Viktor Orbán,  photo: Commission européenne
Maintenant, depuis cinq-six ans, il existe également des structures institutionnelles au sein du groupe Visegrád, ce qui n’était de loin pas le cas avant. Donc il existe un fonds international Visegrád qui finance des projets de coopération, des projets très concrets, culturels, d’échange intellectuel, ce qui donne une vie continue au groupe Visegrád. Mais politiquement la question se pose. A l’époque où Viktor Orbán a donc attaqué les deux autres pays du groupe, ceux-ci ont eu effectivement recours à une expression de désaccord. Ils ont annulé leur présence à un sommet du groupe qui était en vue juste après cette déclaration de Viktor Orbán. Ceci n’est pas réellement survenu depuis. Un test possible serait de savoir s’il y aura à l’avenir des sujets autres que les décrets Beneš qui pourraient faire de la plateforme Visegrád un terrain de contestation politique, d’affrontement et d’une expression de désaccord, parce que finalement, une vraie alliance ou une vraie coopération politique devrait également pouvoir construire un espace d’expression de désaccord qui est indispensable pour qu’il y ait débat. Sinon on reste seulement dans le domaine de la coordination des intérêts. »

Outre cela, qu’ajouteriez-vous aujourd’hui au texte que vous avez écrit à l’occasion des vingt ans du groupe de Visegrád ? Enfin, comment est-il possible de comprendre l’utilisation de cet outil « groupe de Visegrád » dans le cadre de la question de la crise des réfugiés ?

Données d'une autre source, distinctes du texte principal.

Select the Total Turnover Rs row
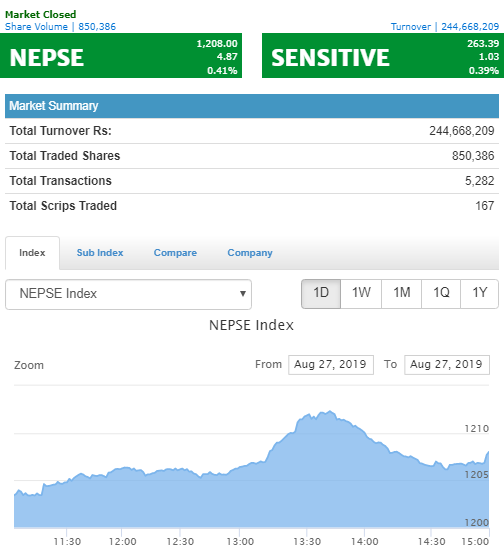This screenshot has height=553, width=504. click(252, 131)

Photo: Site officiel du Gouvernement
« Dans le cadre de la crise des réfugiés, la mobilisation de l’étendard groupe de Visegrád a été assez classique finalement. C’était bien une concordance d’intérêts de court terme qui a permis aux quatre pays d’utiliser le label Visegrád pour amplifier leur voix dans le cadre d’une négociation à l’échelle de l’Union européenne. A cet égard, c’est tout à fait classique. Après, il s’agit évidemment d’un sujet très important avec une dimension éthique et morale qui est inséparable des tactiques politiques et il s’agirait là d’une autre évaluation.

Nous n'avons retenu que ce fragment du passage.